*** Extracted records ***

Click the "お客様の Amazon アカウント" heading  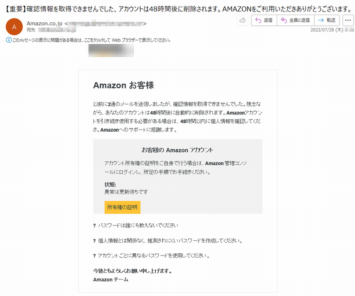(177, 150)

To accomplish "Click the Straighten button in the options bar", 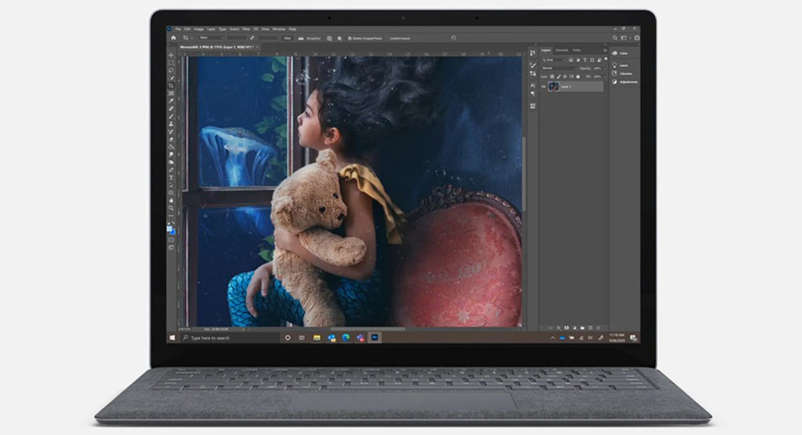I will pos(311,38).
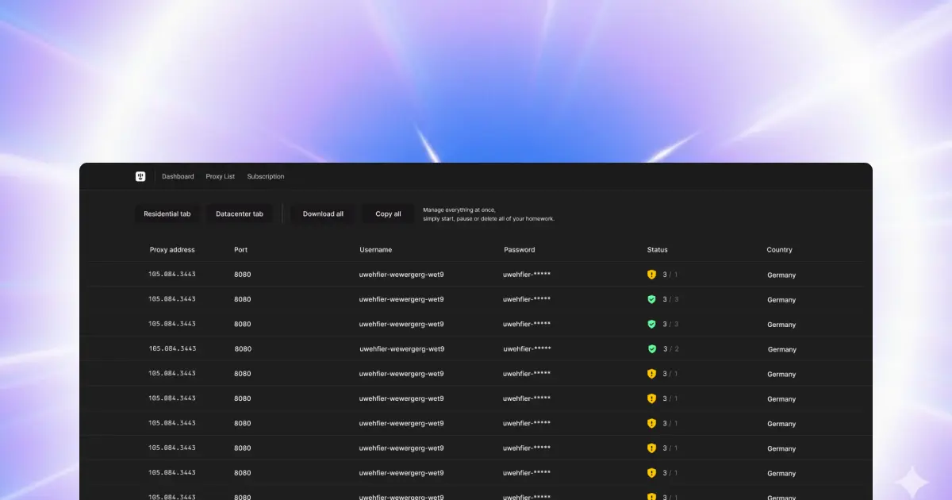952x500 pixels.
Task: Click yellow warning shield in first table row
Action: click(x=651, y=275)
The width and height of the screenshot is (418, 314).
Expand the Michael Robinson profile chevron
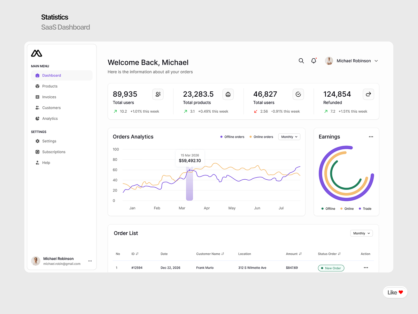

*** End of Extracted records ***
*** Extracted records ***

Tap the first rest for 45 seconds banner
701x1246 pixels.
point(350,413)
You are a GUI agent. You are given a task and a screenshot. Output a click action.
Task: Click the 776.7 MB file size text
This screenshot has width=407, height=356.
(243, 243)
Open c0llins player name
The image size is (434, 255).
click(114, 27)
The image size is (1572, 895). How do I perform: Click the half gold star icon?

*** End of Extracted records ***

Among the records above, only the lines between the line holding "The image size is (434, 255)." and the line holding "The image size is (1572, 895).", inclusive, are to be output, exactly as written.

The image size is (434, 255).
click(114, 27)
The image size is (1572, 895). How do I perform: Click the half gold star icon?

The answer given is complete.